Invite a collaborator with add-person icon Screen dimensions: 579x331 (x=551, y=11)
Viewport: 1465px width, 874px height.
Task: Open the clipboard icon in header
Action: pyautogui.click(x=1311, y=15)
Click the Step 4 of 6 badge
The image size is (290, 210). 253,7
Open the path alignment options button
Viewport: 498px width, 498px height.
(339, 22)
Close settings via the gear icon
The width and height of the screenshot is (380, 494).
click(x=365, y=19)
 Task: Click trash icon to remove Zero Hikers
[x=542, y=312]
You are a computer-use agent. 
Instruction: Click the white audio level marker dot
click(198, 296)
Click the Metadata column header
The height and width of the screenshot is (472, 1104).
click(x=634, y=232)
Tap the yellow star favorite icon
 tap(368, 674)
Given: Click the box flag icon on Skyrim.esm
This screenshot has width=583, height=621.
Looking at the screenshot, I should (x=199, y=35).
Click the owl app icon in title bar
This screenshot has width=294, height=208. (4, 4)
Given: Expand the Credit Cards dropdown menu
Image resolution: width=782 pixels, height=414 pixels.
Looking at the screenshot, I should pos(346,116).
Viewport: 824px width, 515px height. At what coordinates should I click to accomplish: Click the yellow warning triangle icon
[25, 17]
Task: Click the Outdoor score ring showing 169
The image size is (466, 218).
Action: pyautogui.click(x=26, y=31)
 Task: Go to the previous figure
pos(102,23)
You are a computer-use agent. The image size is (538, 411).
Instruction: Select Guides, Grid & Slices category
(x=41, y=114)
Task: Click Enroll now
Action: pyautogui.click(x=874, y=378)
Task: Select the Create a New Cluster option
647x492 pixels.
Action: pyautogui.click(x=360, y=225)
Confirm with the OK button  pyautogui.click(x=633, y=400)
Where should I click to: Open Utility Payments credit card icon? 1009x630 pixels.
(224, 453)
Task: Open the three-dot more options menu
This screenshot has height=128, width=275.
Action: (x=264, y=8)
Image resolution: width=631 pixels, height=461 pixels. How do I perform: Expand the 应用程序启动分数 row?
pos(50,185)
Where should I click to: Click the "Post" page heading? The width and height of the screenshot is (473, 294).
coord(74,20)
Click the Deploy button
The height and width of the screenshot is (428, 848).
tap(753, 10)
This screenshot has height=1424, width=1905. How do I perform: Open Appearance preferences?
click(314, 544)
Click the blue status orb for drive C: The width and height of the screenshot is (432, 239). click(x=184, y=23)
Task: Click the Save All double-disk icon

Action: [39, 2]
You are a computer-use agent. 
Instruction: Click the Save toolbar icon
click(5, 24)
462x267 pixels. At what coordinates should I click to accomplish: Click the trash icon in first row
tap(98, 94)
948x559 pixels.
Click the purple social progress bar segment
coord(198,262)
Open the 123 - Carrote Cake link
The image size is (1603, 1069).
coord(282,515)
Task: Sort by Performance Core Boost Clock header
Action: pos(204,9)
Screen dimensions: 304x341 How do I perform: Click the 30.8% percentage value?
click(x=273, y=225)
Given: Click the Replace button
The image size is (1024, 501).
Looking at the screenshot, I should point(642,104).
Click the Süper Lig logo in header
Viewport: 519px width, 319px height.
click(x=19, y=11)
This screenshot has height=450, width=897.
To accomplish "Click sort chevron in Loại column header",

########

WHAT YOU HAVE TO DO »
Print the data above again, with nothing altered and nothing left out.

WORKED SOLUTION »
Invite a collaborator with add-person icon Screen dimensions: 579x331 (x=551, y=11)
Viewport: 1465px width, 874px height.
Task: Open the clipboard icon in header
Action: pyautogui.click(x=1311, y=15)
Click the Step 4 of 6 badge
The image size is (290, 210). 253,7
Open the path alignment options button
Viewport: 498px width, 498px height.
(339, 22)
Close settings via the gear icon
The width and height of the screenshot is (380, 494).
click(x=365, y=19)
 Task: Click trash icon to remove Zero Hikers
[x=542, y=312]
You are a computer-use agent. 
Instruction: Click the white audio level marker dot
click(198, 296)
Click the Metadata column header
The height and width of the screenshot is (472, 1104).
click(x=634, y=232)
Tap the yellow star favorite icon
 tap(368, 674)
Given: Click the box flag icon on Skyrim.esm
This screenshot has width=583, height=621.
Looking at the screenshot, I should (x=199, y=35).
Click the owl app icon in title bar
This screenshot has width=294, height=208. (4, 4)
Given: Expand the Credit Cards dropdown menu
Image resolution: width=782 pixels, height=414 pixels.
Looking at the screenshot, I should pos(346,116).
Viewport: 824px width, 515px height. At what coordinates should I click to accomplish: Click the yellow warning triangle icon
[25, 17]
Task: Click the Outdoor score ring showing 169
The image size is (466, 218).
Action: pyautogui.click(x=26, y=31)
 Task: Go to the previous figure
pos(102,23)
You are a computer-use agent. The image size is (538, 411).
Instruction: Select Guides, Grid & Slices category
(x=41, y=114)
Task: Click Enroll now
Action: pyautogui.click(x=874, y=378)
Task: Select the Create a New Cluster option
647x492 pixels.
Action: pyautogui.click(x=360, y=225)
Confirm with the OK button  pyautogui.click(x=633, y=400)
Where should I click to: Open Utility Payments credit card icon? 1009x630 pixels.
(224, 453)
Task: Open the three-dot more options menu
This screenshot has height=128, width=275.
Action: (x=264, y=8)
Image resolution: width=631 pixels, height=461 pixels. How do I perform: Expand the 应用程序启动分数 row?
pos(50,185)
Where should I click to: Click the "Post" page heading? The width and height of the screenshot is (473, 294).
coord(74,20)
Click the Deploy button
The height and width of the screenshot is (428, 848).
tap(753, 10)
This screenshot has height=1424, width=1905. How do I perform: Open Appearance preferences?
click(314, 544)
Click the blue status orb for drive C: The width and height of the screenshot is (432, 239). click(x=184, y=23)
Task: Click the Save All double-disk icon

Action: [39, 2]
You are a computer-use agent. 
Instruction: Click the Save toolbar icon
click(5, 24)
462x267 pixels. At what coordinates should I click to accomplish: Click the trash icon in first row
tap(98, 94)
948x559 pixels.
Click the purple social progress bar segment
coord(198,262)
Open the 123 - Carrote Cake link
The image size is (1603, 1069).
coord(282,515)
Task: Sort by Performance Core Boost Clock header
Action: pos(204,9)
Screen dimensions: 304x341 How do I perform: Click the 30.8% percentage value?
click(x=273, y=225)
Given: Click the Replace button
The image size is (1024, 501).
Looking at the screenshot, I should point(642,104).
Click the Süper Lig logo in header
Viewport: 519px width, 319px height.
click(x=19, y=11)
This screenshot has height=450, width=897.
To accomplish "Click sort chevron in Loại column header",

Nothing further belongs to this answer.